This record is a partial extract of the original cable. The full text of the original cable is not available. C O N F I D E N T I A L SECTION 01 OF 02 RANGOON 000977
STATE FOR EAP/BCLTV, EB
BANGKOK FOR FAS
COMMERCE FOR ITA JEAN KELLY
TREASURY FOR OASIA JEFF NEIL
USPACOM FOR FPA
E.O. 12958: DECL: 08/12/2013
SUBJECT: FEW EARLY VOLUNTEERS FOR BURMESE RICE TRADE
REF: A. RANGOON 563
B. RANGOON 448
Classified By: COM CARMEN MARTINEZ FOR REASONS 1.5 (B,D)
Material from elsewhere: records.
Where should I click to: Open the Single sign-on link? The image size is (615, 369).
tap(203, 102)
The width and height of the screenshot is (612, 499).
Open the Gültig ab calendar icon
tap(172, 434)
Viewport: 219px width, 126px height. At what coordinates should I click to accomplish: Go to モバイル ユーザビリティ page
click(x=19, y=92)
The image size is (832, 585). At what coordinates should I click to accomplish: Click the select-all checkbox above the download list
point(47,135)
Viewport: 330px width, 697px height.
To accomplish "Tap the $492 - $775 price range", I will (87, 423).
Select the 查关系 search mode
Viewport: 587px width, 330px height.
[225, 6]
1. (C) Summary: With only two or three months remaining
before rice harvest time, private traders and agronomists are
dubious that the GOB's rice liberalization policy will be a
real short term success. Too many uncertainties and holes
remain for that to happen. However, all agree that the
regime will ensure, by bribery and force, that enough private
sector entities take advantage of the policy for it to be
deemed a "success." End summary.
Sanctions Impact Minimal
2. (SBU) According to a private sector agricultural expert
with whom we spoke, the new U.S. remittance and import bans
will have little impact on the GOB's new, liberalized rice
policy. According to the GOB policy, announced suddenly in
late March 2003, the government will end its 40-year monopoly
on rice exports as well as its much maligned policy of
mandatory advanced procurement from farmers at prices well
below market. Instead, according to the still sketchy plan,
the private sector will have the freedom to buy and sell,
locally and abroad, at whatever price the market will bear.
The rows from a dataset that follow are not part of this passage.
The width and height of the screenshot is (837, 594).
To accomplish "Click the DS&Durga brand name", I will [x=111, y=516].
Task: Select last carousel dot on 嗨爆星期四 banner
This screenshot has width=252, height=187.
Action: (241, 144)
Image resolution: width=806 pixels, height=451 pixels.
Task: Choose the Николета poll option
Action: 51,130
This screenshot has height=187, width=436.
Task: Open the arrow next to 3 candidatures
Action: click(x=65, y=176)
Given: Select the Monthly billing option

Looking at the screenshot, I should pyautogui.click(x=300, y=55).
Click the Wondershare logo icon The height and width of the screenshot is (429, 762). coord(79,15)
Of course the government will maintain some control, sharing
the export revenues and also procuring rice from merchants at
cost for domestic need.
3. (SBU) Most of the country's rice exports, which are
extremely low quality, go to francophone West Africa, either
directly or through a third country as a component of some
barter arrangement. Thus, it may be easier to shift the
currency of the trade from U.S. dollars into euro -- a
currency of choice, he asserted, for West Africa. We have
heard from other sources that the government intends to allow
letters of credit and other trade facilitation to be carried
out in other major currencies, but preferably the euro.
Private Sector Dubious
4. (SBU) Though the rice scheme seems on course for some
success come harvest time in October or November, none of the
outstanding questions raised in reftels has been answered,
and there remains little incentive for small traders to get
involved. The government's policy has not been issued in
writing, adding an element of uncertainty for potential rice
exporters. Likewise, there is no indication that the regime
will set a price floor to guarantee farmers' income.
5. (SBU) Though optimistic in theory, small private traders
are skeptical about the profitability of getting involved
during this inaugural year. For one, the export price of
Burmese rice (mostly poor quality) is quite low, but "fair"
domestic prices tend to be high because of low yields per
acre and high prices of transportation and imported
agricultural inputs like fertilizer, diesel fuel, machinery,
etc. Also, prospective exporters will have to contend with
the government's intended revenue sharing scheme (explained
in detail in reftels). Finally, traders complain, the
government's proposal to procure, at cost, a to-be-determined
amount of rice for domestic consumption will leave profit
margins even thinner, and even less predictable.
6. (C) Cynical traders and agricultural economists agree that
whatever the hurdles, the regime will stack the deck to
ensure at least an illusion of success for its new gambit.
Already the government's agricultural procurement and trading
company, Myanmar Agricultural Produce Trading company (MAPT)
is mobilizing its stocks for possible export using cutout or
crony private sector firms. It's not unusual for the GOB to
pressure a private firm to conduct a money losing, but
politically important, transaction in return for some more
lucrative contract or concession in another area. Also, one
economist reported, the government's rice policy guru, SPDC
Secretary Two Lt. General Soe Win, summoned leaders of the
country's rice and paddy merchants organization and
encouraged them to collude to keep a ceiling on domestic
procurement prices, to ensure as large an export margin as
possible -- at the expense of local farmers.
GOB Deals From the Bottom
7. (SBU) Comment: Until the harvest and export seasons begin
in earnest at the end of this year, we'll not be able to
comment authoritatively on the new rice strategy's
effectiveness. Though we still feel the plan is an important
and generally positive move, four months after the its
announcement we are less convinced than before that this is
the first of many agricultural reforms. Likewise, based on
the regime's lackluster efforts to flesh out other recent
economic "policies" (such as those to resolve the banking
crisis and deal with sanctions), we are dubious that the GOB
will make the effort to address the many nagging and
expensive, but crucial, details that would aid the policy's
ultimate triumph. Instead, we think the regime will
typically first try administrative solutions to make sure
there is a neat facade of success, no matter the reality.